In April 2019, Space TV was fined 5,000–8,000 manats due to obscene vocabulary being used on-air during one of its programs, Hər Səhər, as found while the channel was being monitored. Space TV began broadcasting for 24 hours on 4 January 2021, moving from 18-hour daily broadcasts. On 13 January, Space TV inaugurated high-definition broadcasts, after being authorized to do so two days prior. High-definition broadcasts also began through the Azerspace-1 satellite on 28 January 2022.

Mushfiq Hatamov succeeded as the new manager of Space TV on 20 May 2021. The channel adopted a new logo after nine years on 29 September 2021. On 16 November 2022, Space TV was ordered by the Audiovisual Council to suspend operations for three hours on 17 November after it was found to be violating guidelines regarding violence and cruelty being shown on television.
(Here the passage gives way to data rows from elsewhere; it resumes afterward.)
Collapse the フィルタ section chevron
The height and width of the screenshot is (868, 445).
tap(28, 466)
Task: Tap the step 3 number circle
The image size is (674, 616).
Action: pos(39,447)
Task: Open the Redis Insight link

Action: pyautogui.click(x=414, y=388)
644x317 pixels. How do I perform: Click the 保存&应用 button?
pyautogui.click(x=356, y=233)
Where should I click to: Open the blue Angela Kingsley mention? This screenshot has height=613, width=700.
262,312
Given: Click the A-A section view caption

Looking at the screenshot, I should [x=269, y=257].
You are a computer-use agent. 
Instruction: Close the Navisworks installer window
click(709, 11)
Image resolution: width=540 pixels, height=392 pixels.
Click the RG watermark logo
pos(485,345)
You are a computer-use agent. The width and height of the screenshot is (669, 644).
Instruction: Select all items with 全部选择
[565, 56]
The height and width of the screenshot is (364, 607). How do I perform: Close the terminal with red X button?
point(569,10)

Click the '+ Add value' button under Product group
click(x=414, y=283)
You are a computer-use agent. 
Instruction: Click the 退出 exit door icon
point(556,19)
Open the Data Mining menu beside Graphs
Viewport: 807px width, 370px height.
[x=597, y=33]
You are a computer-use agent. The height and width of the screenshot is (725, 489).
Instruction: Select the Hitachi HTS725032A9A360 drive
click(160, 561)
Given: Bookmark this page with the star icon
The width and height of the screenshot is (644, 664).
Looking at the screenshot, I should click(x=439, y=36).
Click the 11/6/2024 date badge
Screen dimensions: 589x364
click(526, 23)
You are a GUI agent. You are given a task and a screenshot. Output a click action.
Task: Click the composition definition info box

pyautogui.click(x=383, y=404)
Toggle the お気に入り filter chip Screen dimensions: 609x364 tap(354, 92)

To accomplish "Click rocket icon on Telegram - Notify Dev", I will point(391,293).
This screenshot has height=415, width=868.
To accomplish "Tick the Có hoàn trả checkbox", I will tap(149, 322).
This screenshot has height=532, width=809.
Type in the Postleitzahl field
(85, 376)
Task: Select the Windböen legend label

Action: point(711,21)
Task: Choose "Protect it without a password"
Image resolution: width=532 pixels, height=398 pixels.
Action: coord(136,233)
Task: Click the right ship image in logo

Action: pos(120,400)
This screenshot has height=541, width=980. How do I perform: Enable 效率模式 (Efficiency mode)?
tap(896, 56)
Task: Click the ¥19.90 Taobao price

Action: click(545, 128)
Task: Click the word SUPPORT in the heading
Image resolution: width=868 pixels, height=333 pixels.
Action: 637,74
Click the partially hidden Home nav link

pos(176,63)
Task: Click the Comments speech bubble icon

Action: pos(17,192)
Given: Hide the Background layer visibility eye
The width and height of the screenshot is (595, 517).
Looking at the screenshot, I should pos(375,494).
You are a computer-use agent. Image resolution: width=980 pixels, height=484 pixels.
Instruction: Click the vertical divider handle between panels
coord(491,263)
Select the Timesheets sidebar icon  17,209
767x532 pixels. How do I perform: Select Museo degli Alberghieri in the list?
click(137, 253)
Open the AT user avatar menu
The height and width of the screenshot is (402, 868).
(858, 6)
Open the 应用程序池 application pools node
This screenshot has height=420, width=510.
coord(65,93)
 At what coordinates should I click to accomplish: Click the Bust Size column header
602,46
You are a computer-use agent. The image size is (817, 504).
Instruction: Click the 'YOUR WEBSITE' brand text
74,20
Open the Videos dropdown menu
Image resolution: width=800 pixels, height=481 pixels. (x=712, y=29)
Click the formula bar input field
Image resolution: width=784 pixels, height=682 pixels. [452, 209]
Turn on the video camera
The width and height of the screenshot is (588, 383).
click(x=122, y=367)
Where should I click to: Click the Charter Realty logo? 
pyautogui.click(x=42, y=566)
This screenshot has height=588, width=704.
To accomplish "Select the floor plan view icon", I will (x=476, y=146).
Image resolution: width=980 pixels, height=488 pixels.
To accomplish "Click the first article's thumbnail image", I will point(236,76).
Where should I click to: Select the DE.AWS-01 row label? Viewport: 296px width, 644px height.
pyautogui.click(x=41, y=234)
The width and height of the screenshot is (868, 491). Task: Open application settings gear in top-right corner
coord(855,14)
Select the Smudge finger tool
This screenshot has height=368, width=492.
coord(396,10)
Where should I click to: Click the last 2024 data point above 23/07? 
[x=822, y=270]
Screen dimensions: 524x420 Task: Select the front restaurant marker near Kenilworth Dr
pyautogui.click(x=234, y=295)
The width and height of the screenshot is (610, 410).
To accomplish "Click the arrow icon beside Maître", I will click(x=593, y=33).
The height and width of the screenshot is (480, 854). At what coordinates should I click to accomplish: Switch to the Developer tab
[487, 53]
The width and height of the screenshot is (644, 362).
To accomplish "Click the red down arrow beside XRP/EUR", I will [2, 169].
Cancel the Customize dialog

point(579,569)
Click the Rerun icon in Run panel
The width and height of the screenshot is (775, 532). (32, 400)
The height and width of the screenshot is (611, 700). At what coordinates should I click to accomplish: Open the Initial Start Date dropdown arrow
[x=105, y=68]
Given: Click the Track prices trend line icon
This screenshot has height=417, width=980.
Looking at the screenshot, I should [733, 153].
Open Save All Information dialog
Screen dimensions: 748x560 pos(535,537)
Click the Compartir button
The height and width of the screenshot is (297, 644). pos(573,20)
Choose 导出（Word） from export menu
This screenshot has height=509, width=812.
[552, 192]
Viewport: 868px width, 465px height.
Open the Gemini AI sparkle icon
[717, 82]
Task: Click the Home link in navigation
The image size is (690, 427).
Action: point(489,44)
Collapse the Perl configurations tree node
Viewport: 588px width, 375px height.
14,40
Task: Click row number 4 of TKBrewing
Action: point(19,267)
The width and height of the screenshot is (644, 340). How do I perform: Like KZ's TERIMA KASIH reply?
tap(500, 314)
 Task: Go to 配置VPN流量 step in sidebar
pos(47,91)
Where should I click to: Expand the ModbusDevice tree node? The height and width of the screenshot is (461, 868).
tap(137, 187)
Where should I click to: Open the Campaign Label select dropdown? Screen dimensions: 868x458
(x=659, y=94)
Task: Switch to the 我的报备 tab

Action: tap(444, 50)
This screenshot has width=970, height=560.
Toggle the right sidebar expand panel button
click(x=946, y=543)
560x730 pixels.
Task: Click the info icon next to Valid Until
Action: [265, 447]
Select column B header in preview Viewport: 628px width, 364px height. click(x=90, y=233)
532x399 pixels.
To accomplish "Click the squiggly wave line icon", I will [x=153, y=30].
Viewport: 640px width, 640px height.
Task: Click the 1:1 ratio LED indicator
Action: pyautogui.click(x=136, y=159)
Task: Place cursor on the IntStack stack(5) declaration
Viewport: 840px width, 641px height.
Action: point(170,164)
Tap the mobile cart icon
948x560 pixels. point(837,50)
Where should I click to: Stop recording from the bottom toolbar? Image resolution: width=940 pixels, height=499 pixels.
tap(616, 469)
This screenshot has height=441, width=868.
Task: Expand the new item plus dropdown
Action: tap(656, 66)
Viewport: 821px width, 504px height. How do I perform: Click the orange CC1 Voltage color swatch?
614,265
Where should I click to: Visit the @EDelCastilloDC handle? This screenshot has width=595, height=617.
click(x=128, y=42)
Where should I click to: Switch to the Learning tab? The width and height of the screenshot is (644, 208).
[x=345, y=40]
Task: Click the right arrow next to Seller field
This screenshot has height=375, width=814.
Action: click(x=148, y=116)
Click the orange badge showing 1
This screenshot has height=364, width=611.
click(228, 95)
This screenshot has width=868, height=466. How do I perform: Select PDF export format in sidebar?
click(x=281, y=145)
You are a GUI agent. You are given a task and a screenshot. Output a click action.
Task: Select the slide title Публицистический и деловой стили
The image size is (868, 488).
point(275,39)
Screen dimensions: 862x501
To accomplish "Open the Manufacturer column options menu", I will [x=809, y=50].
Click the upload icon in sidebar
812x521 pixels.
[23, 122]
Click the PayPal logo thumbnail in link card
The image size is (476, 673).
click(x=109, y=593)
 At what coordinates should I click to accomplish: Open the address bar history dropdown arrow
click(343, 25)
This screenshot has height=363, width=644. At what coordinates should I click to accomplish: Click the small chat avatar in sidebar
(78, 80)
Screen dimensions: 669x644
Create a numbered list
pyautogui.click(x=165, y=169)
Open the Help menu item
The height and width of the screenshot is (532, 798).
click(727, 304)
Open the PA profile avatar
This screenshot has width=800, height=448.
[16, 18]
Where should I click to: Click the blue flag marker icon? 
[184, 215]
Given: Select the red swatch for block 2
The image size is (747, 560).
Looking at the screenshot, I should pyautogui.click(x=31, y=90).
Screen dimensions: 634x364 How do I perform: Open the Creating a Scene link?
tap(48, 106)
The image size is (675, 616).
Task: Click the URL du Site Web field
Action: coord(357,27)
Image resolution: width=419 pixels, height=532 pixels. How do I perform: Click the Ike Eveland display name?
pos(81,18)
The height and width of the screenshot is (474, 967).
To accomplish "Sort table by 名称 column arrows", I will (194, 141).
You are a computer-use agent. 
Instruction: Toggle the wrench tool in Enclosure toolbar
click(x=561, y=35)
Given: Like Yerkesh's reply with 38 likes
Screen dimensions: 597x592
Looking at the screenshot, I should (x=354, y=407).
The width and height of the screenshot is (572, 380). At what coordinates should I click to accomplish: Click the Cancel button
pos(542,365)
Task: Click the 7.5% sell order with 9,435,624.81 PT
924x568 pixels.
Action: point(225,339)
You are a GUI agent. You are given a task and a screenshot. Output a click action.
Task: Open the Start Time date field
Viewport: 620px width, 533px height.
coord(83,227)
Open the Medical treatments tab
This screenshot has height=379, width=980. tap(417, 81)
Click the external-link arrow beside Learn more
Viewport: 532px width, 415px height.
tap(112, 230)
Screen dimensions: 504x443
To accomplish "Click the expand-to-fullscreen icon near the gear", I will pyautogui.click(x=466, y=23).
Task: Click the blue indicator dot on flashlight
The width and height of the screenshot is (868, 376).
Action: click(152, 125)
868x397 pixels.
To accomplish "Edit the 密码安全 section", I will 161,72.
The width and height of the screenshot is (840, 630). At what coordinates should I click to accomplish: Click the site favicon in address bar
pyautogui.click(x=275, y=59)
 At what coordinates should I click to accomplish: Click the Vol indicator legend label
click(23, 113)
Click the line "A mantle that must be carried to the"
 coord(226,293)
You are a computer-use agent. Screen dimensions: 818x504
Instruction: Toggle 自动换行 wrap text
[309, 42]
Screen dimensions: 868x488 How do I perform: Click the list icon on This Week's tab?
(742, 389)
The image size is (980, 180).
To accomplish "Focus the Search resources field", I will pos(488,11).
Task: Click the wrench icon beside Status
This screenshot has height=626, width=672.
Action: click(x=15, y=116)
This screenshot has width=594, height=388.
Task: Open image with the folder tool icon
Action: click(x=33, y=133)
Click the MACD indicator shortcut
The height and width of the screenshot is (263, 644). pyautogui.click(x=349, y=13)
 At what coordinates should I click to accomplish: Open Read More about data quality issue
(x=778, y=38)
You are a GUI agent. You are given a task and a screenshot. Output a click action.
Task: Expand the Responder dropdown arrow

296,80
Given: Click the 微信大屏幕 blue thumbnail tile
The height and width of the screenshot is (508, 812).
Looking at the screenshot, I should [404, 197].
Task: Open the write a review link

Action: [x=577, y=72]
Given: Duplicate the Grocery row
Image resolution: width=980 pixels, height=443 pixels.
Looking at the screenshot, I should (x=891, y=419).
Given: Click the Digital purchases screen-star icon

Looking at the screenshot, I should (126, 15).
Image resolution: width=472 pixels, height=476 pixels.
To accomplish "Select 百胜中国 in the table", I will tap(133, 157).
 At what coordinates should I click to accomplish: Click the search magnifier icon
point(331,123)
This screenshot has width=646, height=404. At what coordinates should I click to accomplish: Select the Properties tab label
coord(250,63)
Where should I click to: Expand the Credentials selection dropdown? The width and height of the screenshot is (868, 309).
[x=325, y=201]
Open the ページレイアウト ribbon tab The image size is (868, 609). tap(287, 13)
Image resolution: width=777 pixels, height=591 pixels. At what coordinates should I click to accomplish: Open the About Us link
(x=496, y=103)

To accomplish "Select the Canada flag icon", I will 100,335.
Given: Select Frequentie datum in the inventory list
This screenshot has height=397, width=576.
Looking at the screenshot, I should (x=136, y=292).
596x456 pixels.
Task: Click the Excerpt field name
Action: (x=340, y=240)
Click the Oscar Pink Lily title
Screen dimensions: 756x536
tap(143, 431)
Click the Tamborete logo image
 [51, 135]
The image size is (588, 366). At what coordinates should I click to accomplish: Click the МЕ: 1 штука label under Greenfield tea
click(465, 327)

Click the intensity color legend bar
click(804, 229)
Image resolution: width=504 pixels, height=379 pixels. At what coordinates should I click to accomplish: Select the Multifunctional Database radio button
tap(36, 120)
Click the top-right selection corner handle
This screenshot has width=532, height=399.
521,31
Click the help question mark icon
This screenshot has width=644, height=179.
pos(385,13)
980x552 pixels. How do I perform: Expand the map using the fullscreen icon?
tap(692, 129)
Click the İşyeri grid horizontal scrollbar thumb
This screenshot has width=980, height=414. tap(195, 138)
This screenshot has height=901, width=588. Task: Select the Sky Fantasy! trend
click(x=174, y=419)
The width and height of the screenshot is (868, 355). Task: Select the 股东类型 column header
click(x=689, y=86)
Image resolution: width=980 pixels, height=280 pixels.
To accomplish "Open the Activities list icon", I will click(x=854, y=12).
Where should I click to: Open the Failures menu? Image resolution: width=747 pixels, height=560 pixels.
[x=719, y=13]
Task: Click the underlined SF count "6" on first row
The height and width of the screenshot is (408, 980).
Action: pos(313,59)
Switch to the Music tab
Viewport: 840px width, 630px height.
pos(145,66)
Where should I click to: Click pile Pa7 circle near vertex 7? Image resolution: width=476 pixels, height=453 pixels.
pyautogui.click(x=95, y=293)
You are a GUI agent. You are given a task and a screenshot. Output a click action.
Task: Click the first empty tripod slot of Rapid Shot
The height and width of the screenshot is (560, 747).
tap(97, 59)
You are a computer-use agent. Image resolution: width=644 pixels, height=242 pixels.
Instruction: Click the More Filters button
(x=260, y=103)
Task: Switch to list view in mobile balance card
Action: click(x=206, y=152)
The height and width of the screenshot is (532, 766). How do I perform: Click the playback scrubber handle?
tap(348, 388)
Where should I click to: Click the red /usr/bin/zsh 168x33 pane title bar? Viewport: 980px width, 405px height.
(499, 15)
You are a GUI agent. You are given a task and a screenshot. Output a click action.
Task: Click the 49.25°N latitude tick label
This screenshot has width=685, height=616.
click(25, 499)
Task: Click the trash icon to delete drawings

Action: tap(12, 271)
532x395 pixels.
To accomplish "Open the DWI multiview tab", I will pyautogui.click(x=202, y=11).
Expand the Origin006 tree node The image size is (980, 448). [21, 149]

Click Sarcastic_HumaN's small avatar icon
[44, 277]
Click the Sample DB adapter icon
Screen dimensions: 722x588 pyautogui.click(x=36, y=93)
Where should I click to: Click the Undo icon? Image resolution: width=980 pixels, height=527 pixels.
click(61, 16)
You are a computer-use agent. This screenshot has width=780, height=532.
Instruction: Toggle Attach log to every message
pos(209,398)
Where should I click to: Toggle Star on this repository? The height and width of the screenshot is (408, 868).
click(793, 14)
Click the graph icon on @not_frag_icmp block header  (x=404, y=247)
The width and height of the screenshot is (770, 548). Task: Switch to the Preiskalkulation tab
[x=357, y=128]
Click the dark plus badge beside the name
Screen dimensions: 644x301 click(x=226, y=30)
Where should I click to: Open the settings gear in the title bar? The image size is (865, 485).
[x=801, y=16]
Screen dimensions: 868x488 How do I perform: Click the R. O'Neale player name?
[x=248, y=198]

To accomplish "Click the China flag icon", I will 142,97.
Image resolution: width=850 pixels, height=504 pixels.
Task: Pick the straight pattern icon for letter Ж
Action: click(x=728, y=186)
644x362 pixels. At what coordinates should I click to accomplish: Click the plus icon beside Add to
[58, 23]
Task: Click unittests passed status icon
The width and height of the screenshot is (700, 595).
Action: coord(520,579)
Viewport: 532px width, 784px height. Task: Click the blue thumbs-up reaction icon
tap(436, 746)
Hatamov left his position on 7 February 2023 and was replaced with Vado Karovin.

== Programming ==
The programming line of Space TV consists of music and entertainment programming, which as of January 2024 accounted up to 20.4% of the channel's lineup. Socially-oriented programming made up 14.10% and advertising and social presentations made up 17.4% of the lineup, respectively. The remaining 51.9% consisted of other variety of programs. The channel has mainly been airing comedy programming since February 2023.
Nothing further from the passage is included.